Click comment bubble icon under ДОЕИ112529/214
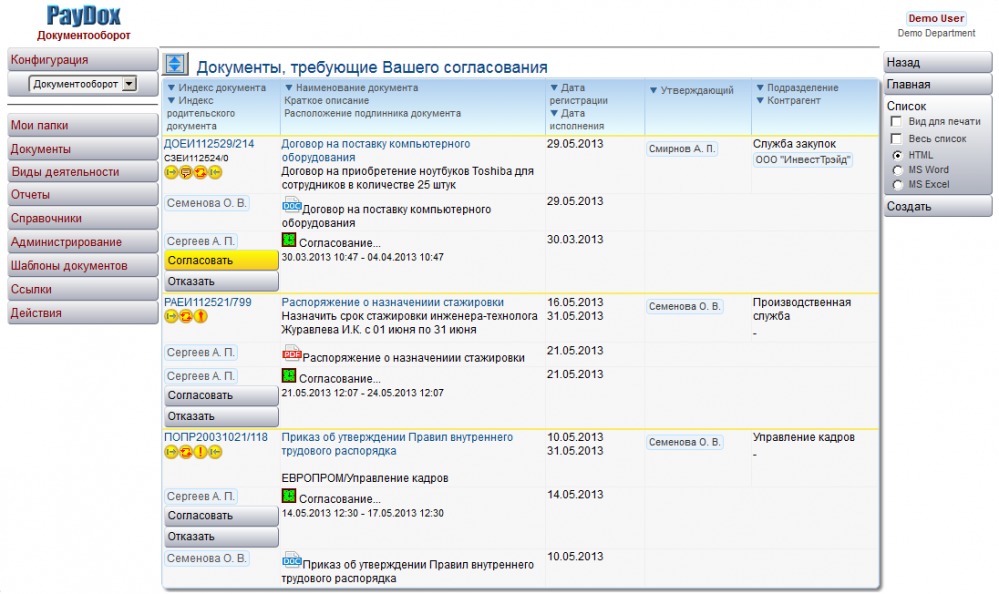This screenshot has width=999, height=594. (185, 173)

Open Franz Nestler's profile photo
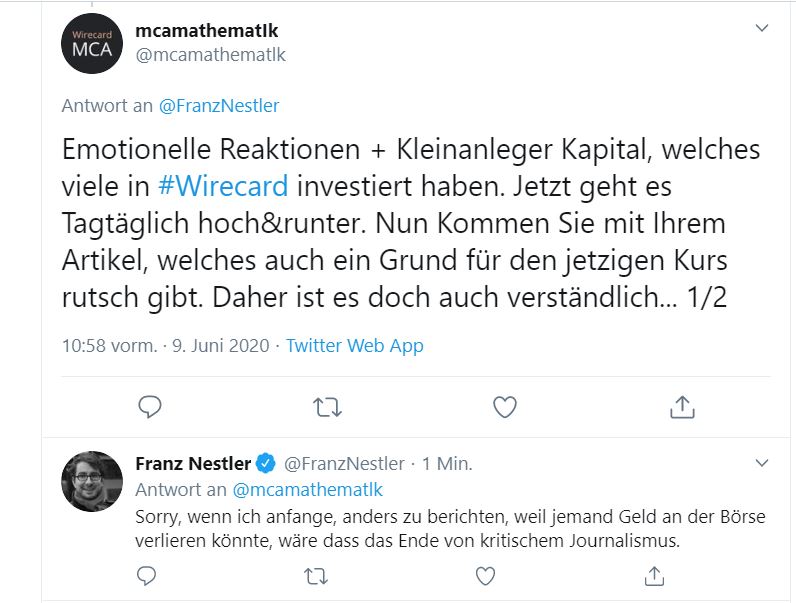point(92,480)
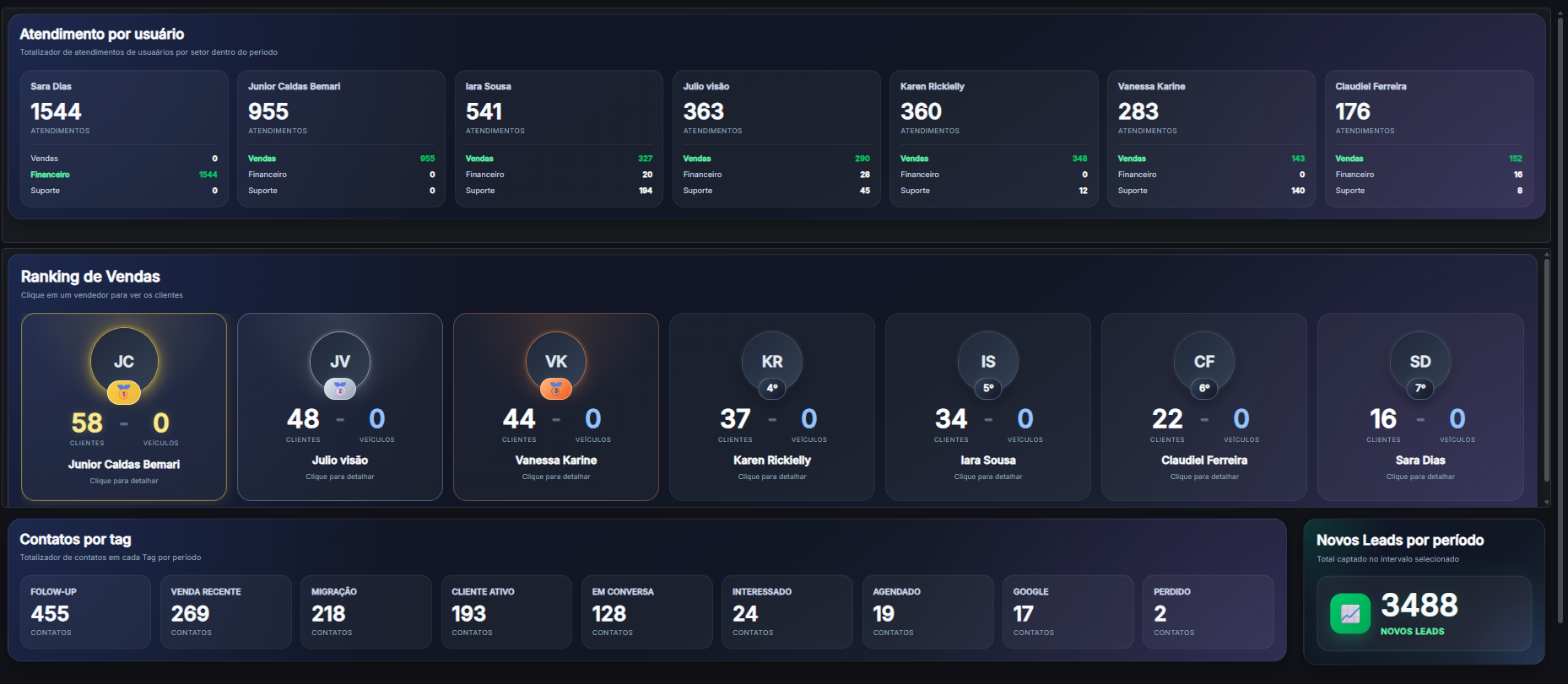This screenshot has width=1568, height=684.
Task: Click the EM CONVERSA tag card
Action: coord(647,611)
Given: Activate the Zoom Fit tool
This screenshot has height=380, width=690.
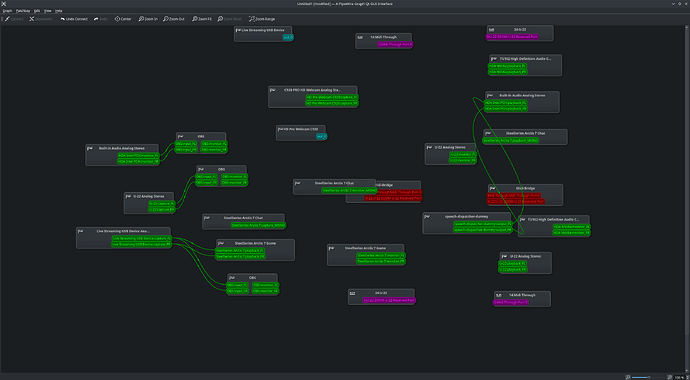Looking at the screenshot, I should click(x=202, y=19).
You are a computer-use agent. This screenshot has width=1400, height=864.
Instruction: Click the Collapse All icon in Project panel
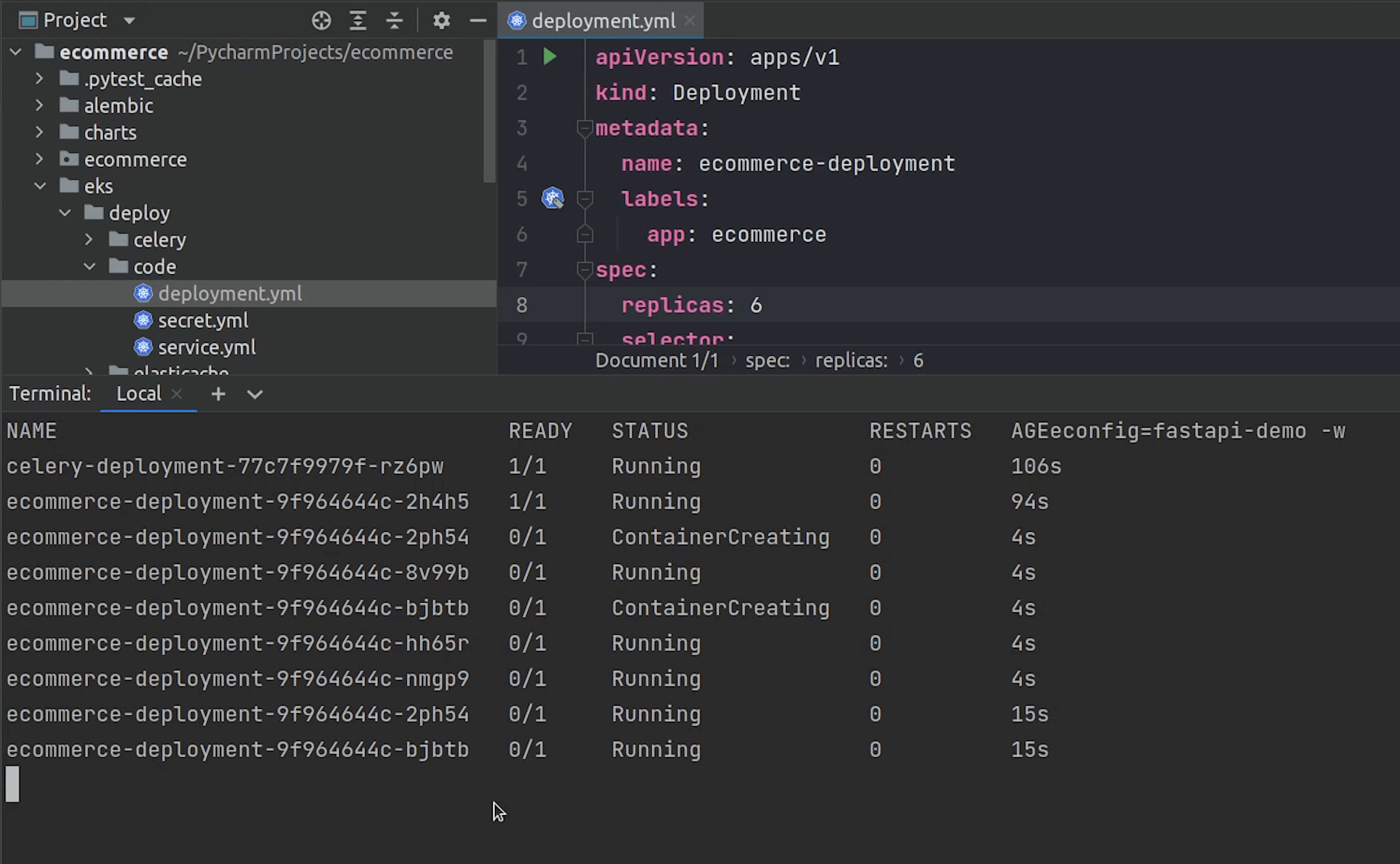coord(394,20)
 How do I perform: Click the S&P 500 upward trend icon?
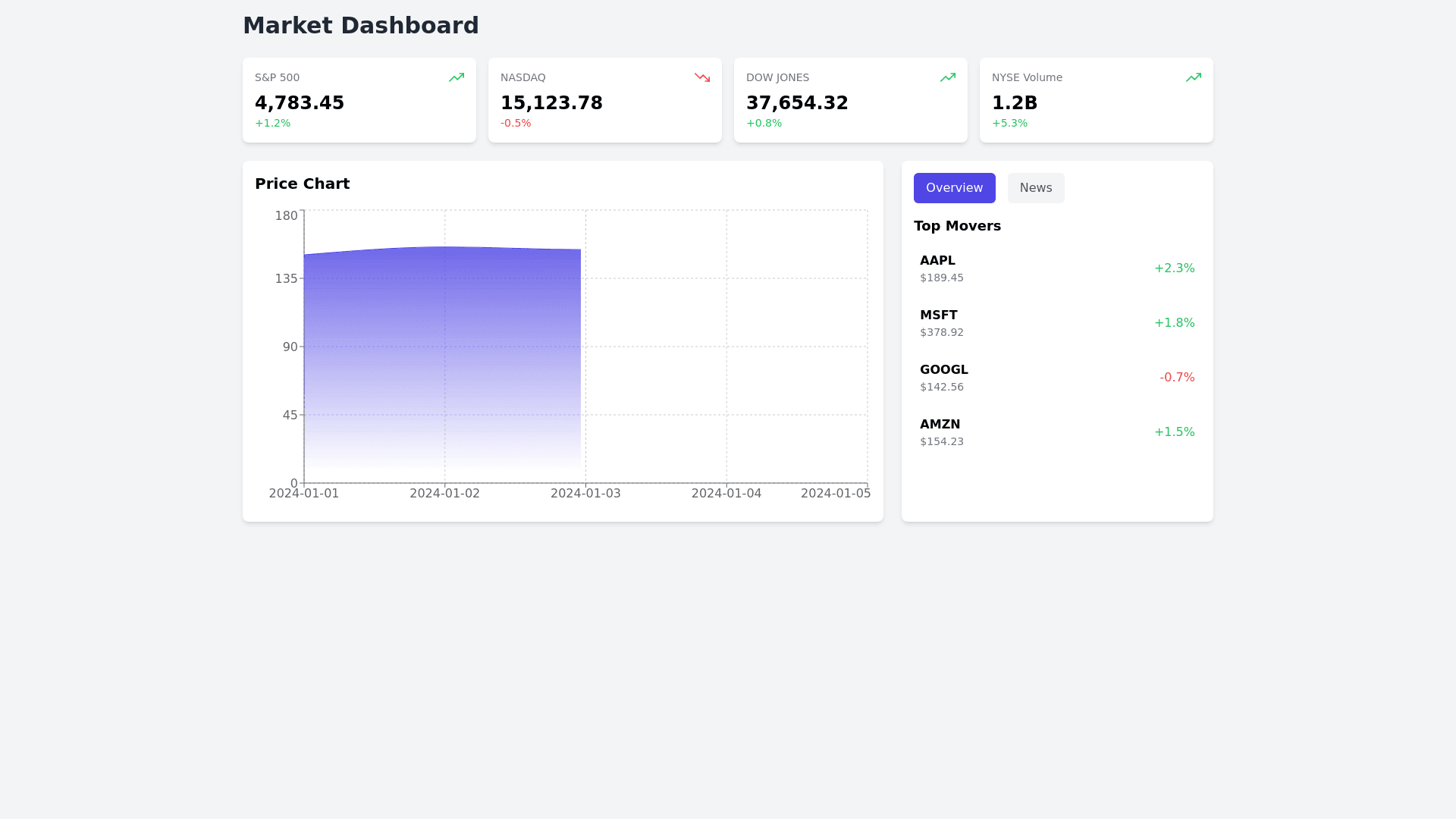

_INSTRUCTIONS FOR THE TASK:_
Copy every one of the records above word for word, leaving out the pictures.

_RESULT:_
Click comment bubble icon under ДОЕИ112529/214
This screenshot has width=999, height=594. (185, 173)

Open Franz Nestler's profile photo
point(92,480)
This screenshot has width=1568, height=684.
Task: Click the EM CONVERSA tag card
Action: coord(647,611)
Given: Activate the Zoom Fit tool
This screenshot has height=380, width=690.
Looking at the screenshot, I should click(x=202, y=19).
You are a computer-use agent. This screenshot has width=1400, height=864.
Instruction: Click the Collapse All icon in Project panel
coord(394,20)
 How do I perform: Click the S&P 500 upward trend icon?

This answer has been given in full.